Background:
I scrape data from 2 sources for upcoming properties for sale, lets call one SaleAnnouncement
, and the other SellerMaintainedData
. They share many of the same field names (although some data can only be found in one and not the other). If an item is coming up for sale, there is guaranteed to be a SaleAnnouncement
, but not necessarily SellerMaintainedData
. In fact only about 10% of the "sellers" maintain there own site with relevant data. However those that do, always have more information and that data is more up to date than the data in the announcement.

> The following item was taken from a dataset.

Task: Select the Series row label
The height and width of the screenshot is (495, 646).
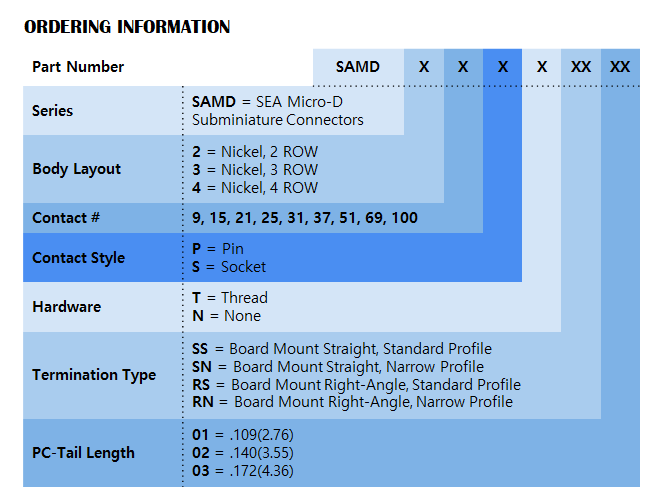Action: [52, 111]
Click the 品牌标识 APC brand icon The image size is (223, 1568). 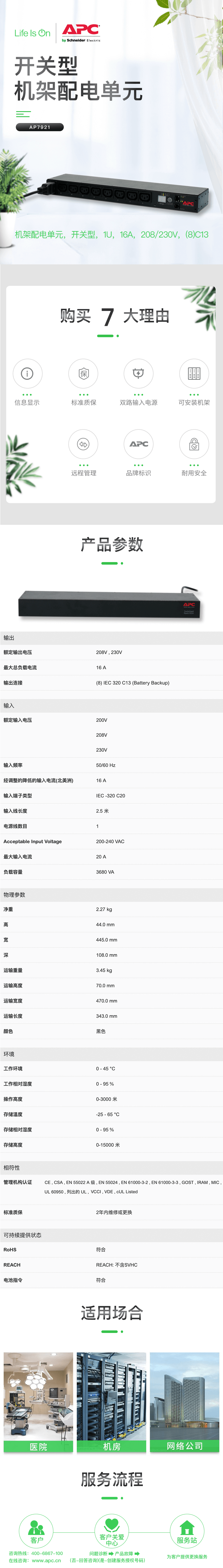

Also, the "announcement" is free form text which needs to go through several processing steps before the relevant data is extracted and as such, the model has some fields to store data in intermediate steps of processing (part of the reason I opted for 2 models as opposed to combining them into 1), while the "seller" data is scraped in a neat tabular format.
Problem:
I would ultimately like to combine them into one SaleItem
and have implemented a model which is related to the previous 2 models and relies heavily on properties to prioritize which model the data comes from. Something like:
@property
def sale_datetime(self):
if self.sellermaintaineddata and self.sellermaintaineddata.sale_datetime:
return self.trusteeinfo.sale_datetime
else:
return self.latest_announcement and self.latest_announcement.sale_datetime
However I obviously won't be able to query those fields, which would be my end goal when listing upcoming sales. I have been suggested a solution which involves creating a custom manager which overrides the filter/exclude methods, which sounds promising but I would have to duplicate all the property field logic in the model manager.
Summary (for clarity)
I have:
class SourceA(Model):
sale_datetime = ...
address = ...
parcel_number = ...
# other attrs...
class SourceB(Model):
sale_datetime = ...
address = ...
# no parcel number here
# other attrs...
I want:
class Combined(Model):
sale_datetime = # from sourceB if sourceB else from sourceA
...
I want a unified model where common fields between SourceA
and SourceB
are prioritized so that if SourceB
exists it derives the value of that field from SourceB
or else it comes from SourceA
. I would also like to query those fields so maybe using properties is not the best way...
Question
Is there a better way, should I consider restructuring my models (possibly combining those 2), or is the custom manager solution the way to go?